February 14, 2008

Torture, Torture

The newest Attorney General proclaimed before his god and Congressional committees that waterboarding isn't torture.

"On Jan. 21, 1968, The Washington Post ran a front-page photo of a U.S. soldier supervising the waterboarding of a captured North Vietnamese soldier. The caption said the technique induced 'a flooding sense of suffocation and drowning, meant to make him talk.' The picture led to an Army investigation and, two months later, the court martial of the soldier." [NPR, Nov. 3, 2008]

Court martial? Gee, does that mean the soldier did something illegal?

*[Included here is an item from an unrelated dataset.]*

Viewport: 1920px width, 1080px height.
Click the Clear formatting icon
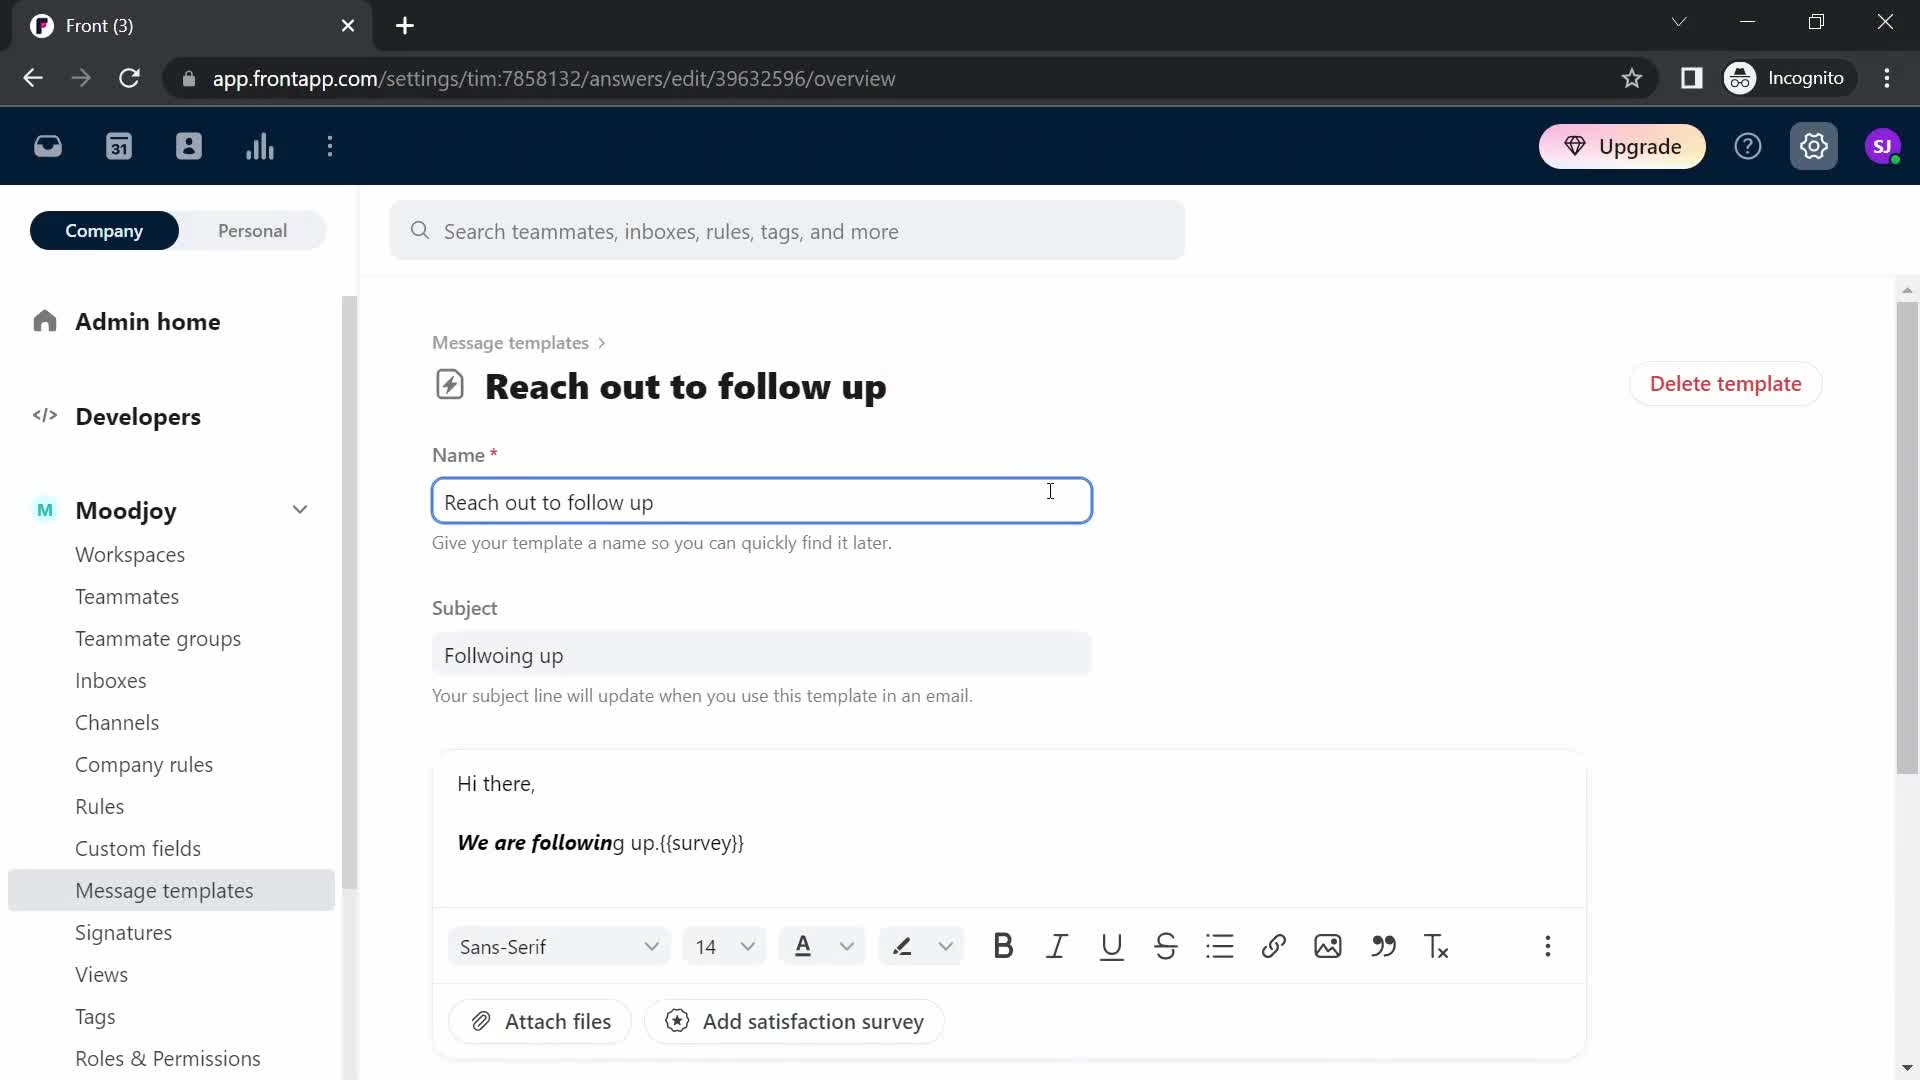pyautogui.click(x=1437, y=947)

Let's see. Perhaps, there's some kind of law ... aaaah, lookie here, right in the United States Code in a book marked Title 18 -- Crimes and Criminal Procedure:

§ 2340A. Torture

(a) Offense. — Whoever outside the United States commits or attempts to commit torture shall be fined under this title or imprisoned not more than 20 years, or both, and if death results to any person from conduct prohibited by this subsection, shall be punished by death or imprisoned for any term of years or for life.
(b) Jurisdiction. — There is jurisdiction over the activity prohibited in subsection (a) if —
(1) the alleged offender is a national of the United States; or
(2) the alleged offender is present in the United States, irrespective of the nationality of the victim or alleged offender.
(c) Conspiracy. — A person who conspires to commit an offense under this section shall be subject to the same penalties (other than the penalty of death) as the penalties prescribed for the offense, the commission of which was the object of the conspiracy.

Whoa. Dude. 20 years.

But wait. We really don't know what "Torture" is, do we? Wowee! Found that, too. And it's right before the other section:

§ 2340. Definitions

As used in this chapter —
(1) "torture" means an act committed by a person acting under the color of law specifically intended to inflict severe physical or mental pain or suffering (other than pain or suffering incidental to lawful sanctions) upon another person within his custody or physical control;
(2) "severe mental pain or suffering" means the prolonged mental harm caused by or resulting from—
(A) the intentional infliction or threatened infliction of severe physical pain or suffering;
(B) the administration or application, or threatened administration or application, of mind-altering substances or other procedures calculated to disrupt profoundly the senses or the personality;
(C) the threat of imminent death; or
(D) the threat that another person will imminently be subjected to death, severe physical pain or suffering, or the administration or application of mind-altering substances or other procedures calculated to disrupt profoundly the senses or personality; and
(3) "United States" means the several States of the United States, the District of Columbia, and the commonwealths, territories, and possessions of the United States.

Make up your own mind.


Posted by Bill at February 14, 2008 08:59 PM
Comments

Are you trying to say some "writing" on what amounts to nothing more than a dead tree is smarter than a human being who holds a very high position in the Federal Government? It's obvious you have to be a VERY intelligent person to obtain a job like that. I'm shocked and amazed that you would make such statements.

Posted by: tj at February 14, 2008 09:53 PM

Brilliant. Guess it took a lawyer to bother to research that. But wait, the AG is a lawyer, isn't he? And wasn't the Consiglieri Alberto Gonzales a lawyer too? Maybe it just took a better one.